The dive sites themselves offer divers (from novice to professional) the opportunity to experience crystal clear waters full of colourful marine life. The main three dive sites at Koh Ha are 'The Chimney,' 'The Cathedral,' and 'Koh Ha Lagoon,' which will be discussed in greater detail. One can visit underwater pinnacles, swimthroughs, and drop offs, exploring caverns full of interesting and exciting creatures. Expect to see moray eels, hawksbill turtles, ornate ghost pipefish, octopuses, porcupine pufferfish, and barracuda on just about every dive. Several times every season manta rays and whale sharks visit the waters around Koh Ha and are used to divers. In fact, they often come closer to check us out! Between the regular reef inhabitants and the large pelagic visitors in terms of sighting regularity, one should be able to see banded sea kraits (sea snakes), blacktip reef sharks, whitetip reef sharks, frogfish and seahorses from time to time.

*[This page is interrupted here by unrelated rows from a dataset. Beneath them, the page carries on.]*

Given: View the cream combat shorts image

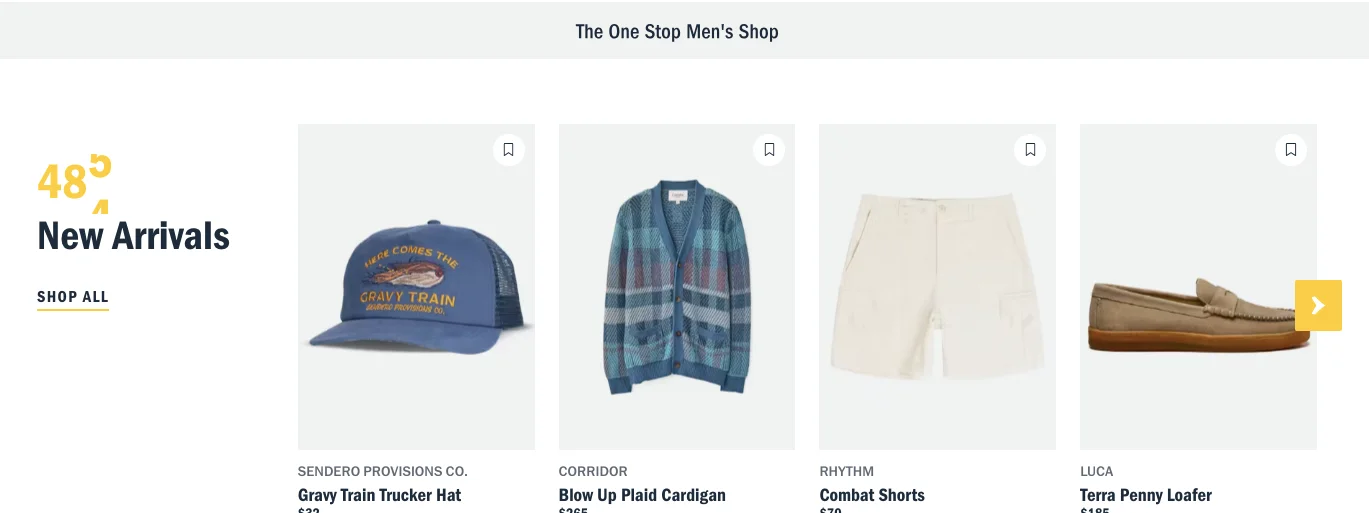Looking at the screenshot, I should coord(937,290).
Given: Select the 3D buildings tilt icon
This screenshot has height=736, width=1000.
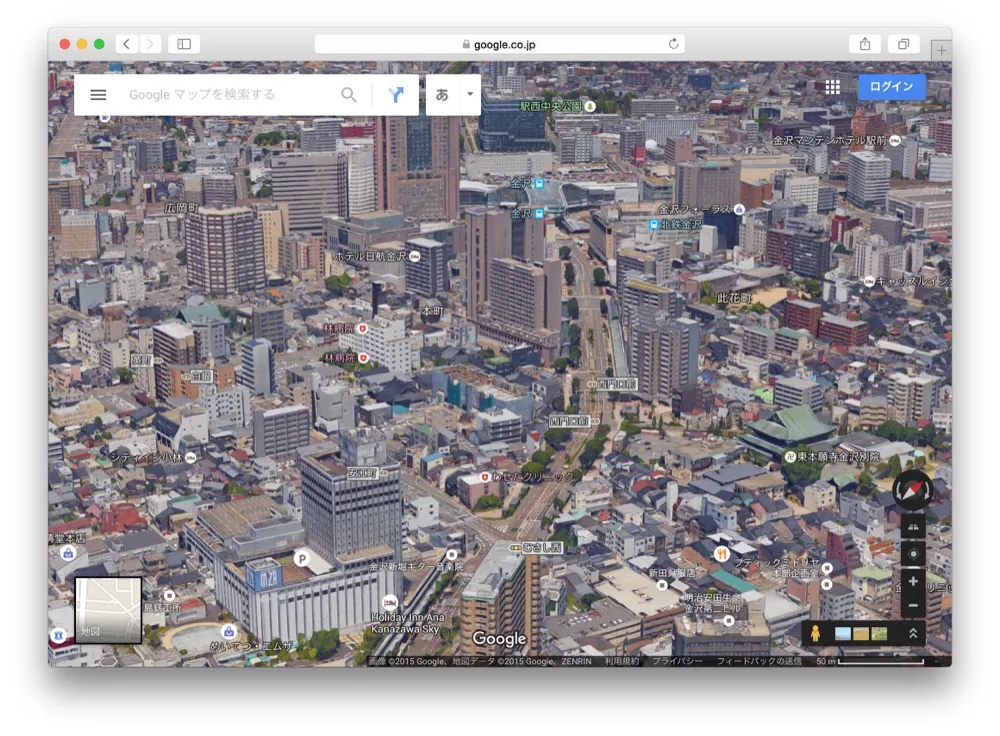Looking at the screenshot, I should click(x=915, y=527).
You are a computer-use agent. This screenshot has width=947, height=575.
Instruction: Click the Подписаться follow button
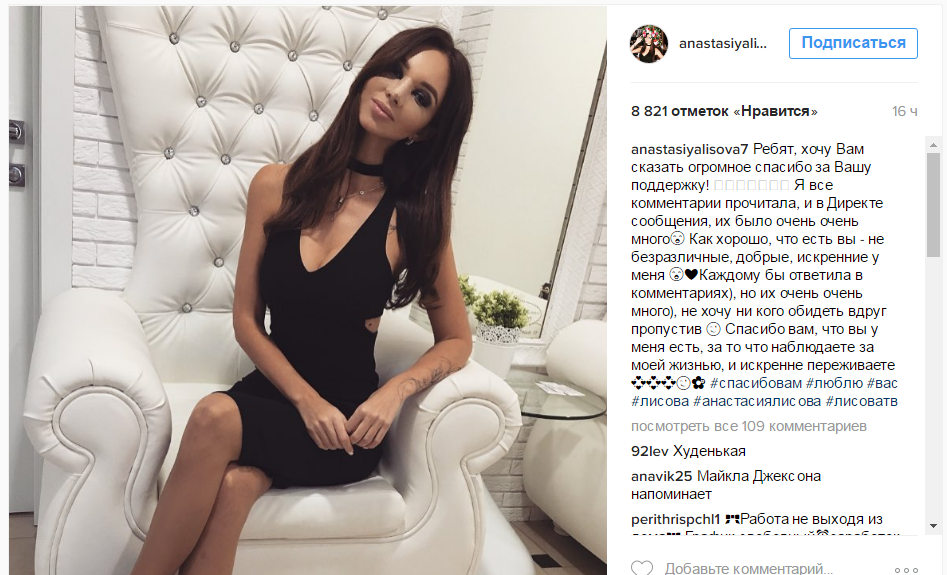pyautogui.click(x=853, y=43)
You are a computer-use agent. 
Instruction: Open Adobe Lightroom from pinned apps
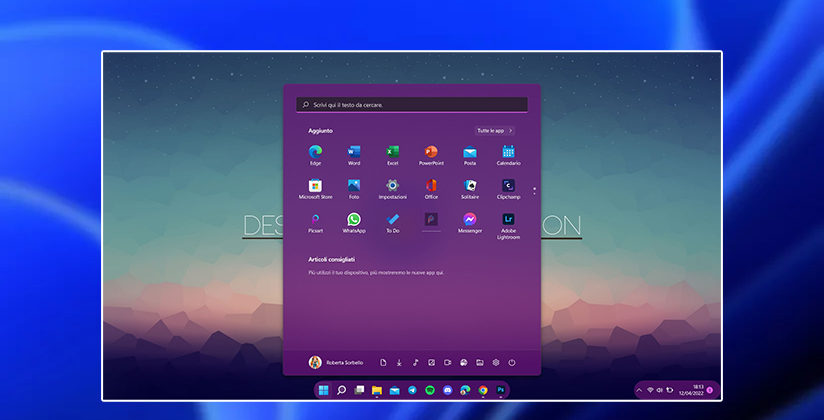pyautogui.click(x=508, y=220)
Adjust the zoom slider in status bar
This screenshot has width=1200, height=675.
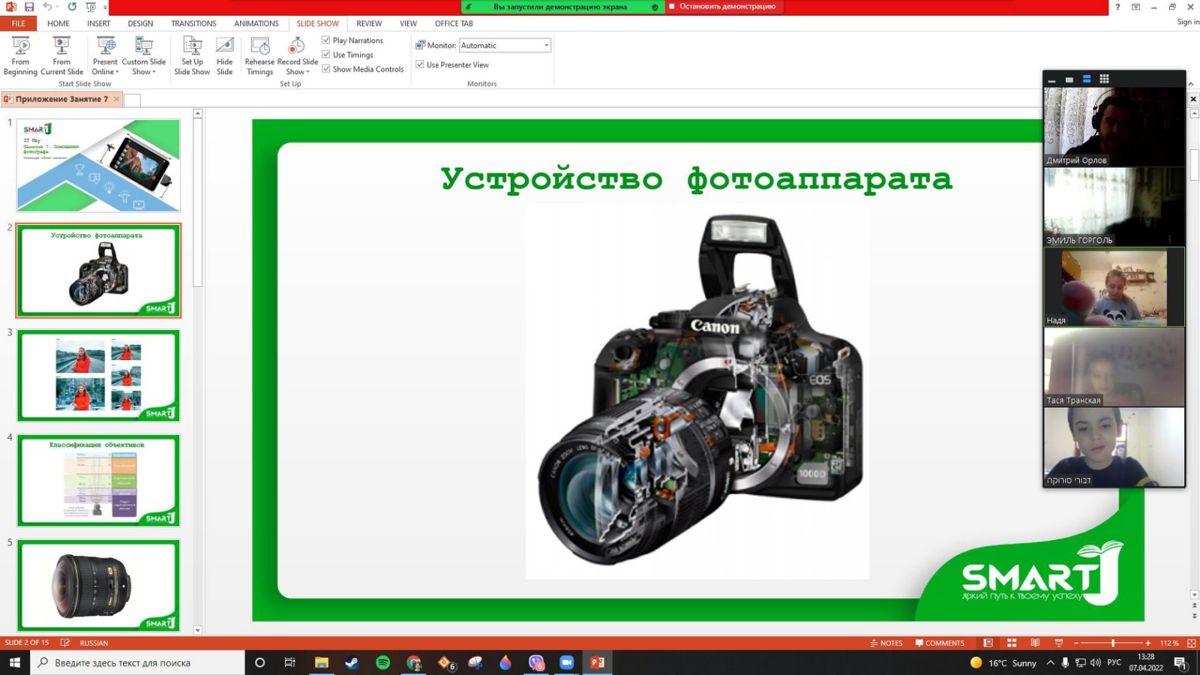tap(1113, 643)
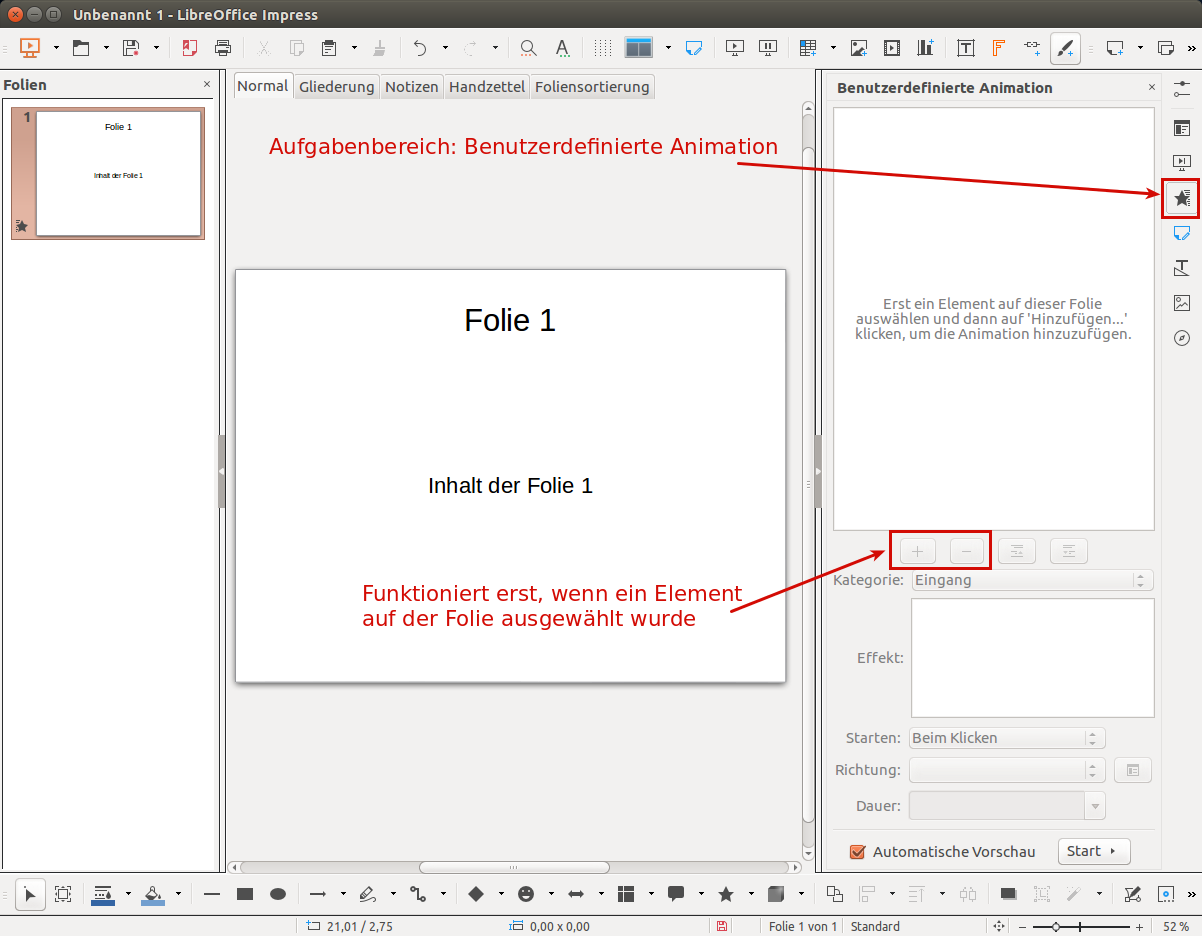Activate the selection arrow tool

click(30, 894)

Turtle Photo by Ilse & Van-Roud
The depths possible at Koh Haa dive sites are anywhere up to about 25 metres, but there is little need to venture too deep, as most of the life and colour is at shallower depths. In addition, with so much to see, staying shallow will increase your dive time. Even in an hour or more, it's impossible to see everything at these wonderful these dive sites.
Visibility is among the best in Thailand, although The Similan Islands will always be the best for this due to their remote location. At Koh Ha, more than 30 metres is possible, and even on a bad day – when it can be less than 10 metres – there's still lots to see for divers who are prepared to search through the thousands of coral formations and caverns.
Batfish (Platax-orbicularis) Photo by Ilse & Van-Roud
Currents at Koh Ha are also quite gentle. Admittedly, at high and low tides during certain moon phases the currents can pick up, but the islands and underwater pinnacles protect divers led by experienced Divemasters – who have planned the dive to avoid, or drift with, the current.
In addition to diving Koh Haa, it is a fantastic place to snorkel. Whether doing so at your lunchtime surface interval or due to being a non-diver, snorkeling at Koh Ha offers great chances to see much of the marine life already mentioned without having to don scuba gear. There are bays, beaches and crystal-clear waters both deep and shallow where snorkelers can enjoy the sunshine and reef life from the surface of the water.
To describe The Chimney, The Lagoon, and The Cathedral properly cannot be done in just a few short paragraphs, so we have a separate section for each of them. Here we will entice you with just a few details about their main characteristics.
Lionfish (Pterois) photo by Ilse & Van-Roud
The Chimney is a large pinnacle which rises to with a few metres of the surface. Here you can enter caves and swimthroughs.
The Lagoon is, obviously, a lagoon with wonderfully clear water which is home to thousands of different life forms, including corals, invertebrates, fish and reptiles. Both above and below the water's surface is an eye-watering selection of photographic opportunities for both snorkelers and divers alike.
The Cathedral is possibly the most popular location for divers to get underwater photographs of themselves. There are caves and caverns for everyone and plenty of places to swim through. So many divers want to have or take a photo while descending into a cave, with the sunlit surface of the water above and behind them.